Two-dimensional transition metal sulfides (MS₂) are regarded as promising cocatalyst for photocatalytic hydrogen (H₂) production, but the intrinsic symmetric S-M-S module usually causes an improper adsorption/desorption ability of H_ad on catalytic S atoms. Herein, the symmetry of S-Re-S modules in traditional ReS₂ is disrupted by incorporating selenium (Se) atoms, enabling the self-optimized electronic property of active S sites in asymmetric S-Re-Se modules for high performance photocatalytic H₂ production. Through a one-step photodeposition process, Se atoms were controllably and uniformly incorporated into a-ReS₂ nanoparticles, thereby forming a homogeneous amorphous ReS_xSe_2-_x (a-ReS_xSe_2-_x) cocatalyst on the TiO₂ surface. It is found that incorporating Se atoms into amorphous ReS₂ (a-ReS₂) structure creates massive asymmetric S-Re-Se modules and induces a steered electron transport from Se to S atoms, thus forming self-optimized electron-rich S⁽²⁺^δ^)- sites in the a-ReS_xSe_2-_x cocatalysts. Furthermore, the electron-rich S⁽²⁺^δ^)- centers interact with H_ad via a higher antibonding orbital occupancy, enabling a near-equilibrium H_ad adsorption/desorption energy for the efficient H₂ generation. Encouragingly, the photocatalytic H₂-production performance of the optimized a-ReS_1.2Se_0.8/TiO₂ photocatalyst outperforms the a-ReS₂/TiO₂ and a-ReSe₂/TiO₂ samples by factors of 2.12 and 1.53, respectively.

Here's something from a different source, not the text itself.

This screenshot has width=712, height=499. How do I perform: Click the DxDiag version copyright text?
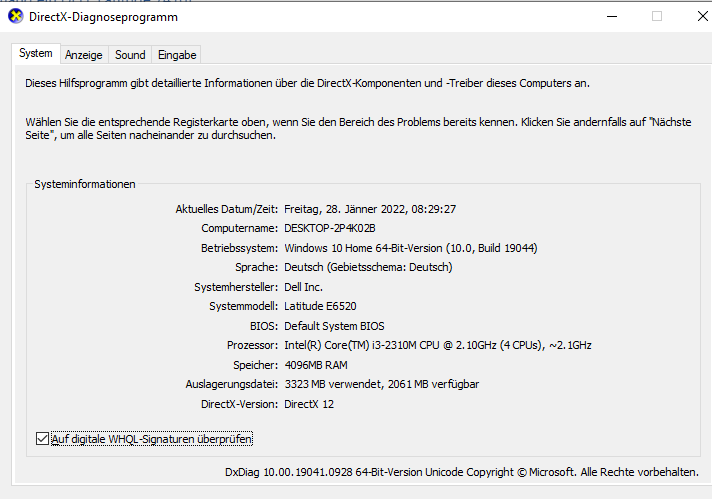pos(462,472)
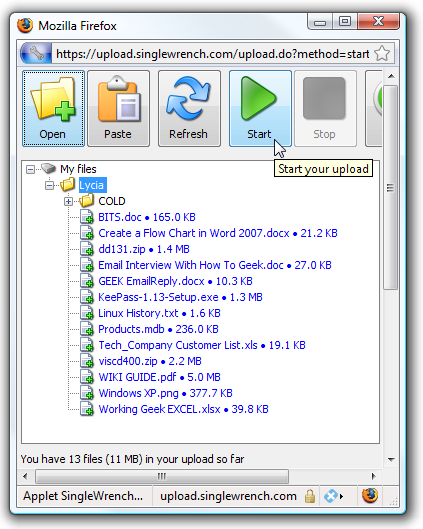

This work constructs new asymmetric active modules to induce self-optimized charge distribution in catalytic atoms, advancing the rational design principle of highly active photocatalysts for sustainable H₂ production.

Key words: Hydrogen production, Photocatalysis, Asymmetric active modules, Self-optimized electron structure, a-ReS_xSe_2-_x cocatalysts

钟威, 甘义遥, 王敬涛, 杨沛颐, 孟爱云, 苏耀荣. 构建不对称结构单元实现近平衡的氢吸脱附增强a-ReS_xSe_2-_x助剂的光催化析氢活性[J]. 催化学报, 2026, 85: 322-332.

Wei Zhong, Yiyao Gan, Jingtao Wang, Peiyi Yang, Aiyun Meng, Yaorong Su. Achieving near-equilibrium H_ad adsorption/desorption by introducing asymmetric S-Re-Se modules in a-ReS_xSe_2-_x cocatalysts for enhanced photocatalytic H₂ evolution[J]. Chinese Journal of Catalysis, 2026, 85: 322-332.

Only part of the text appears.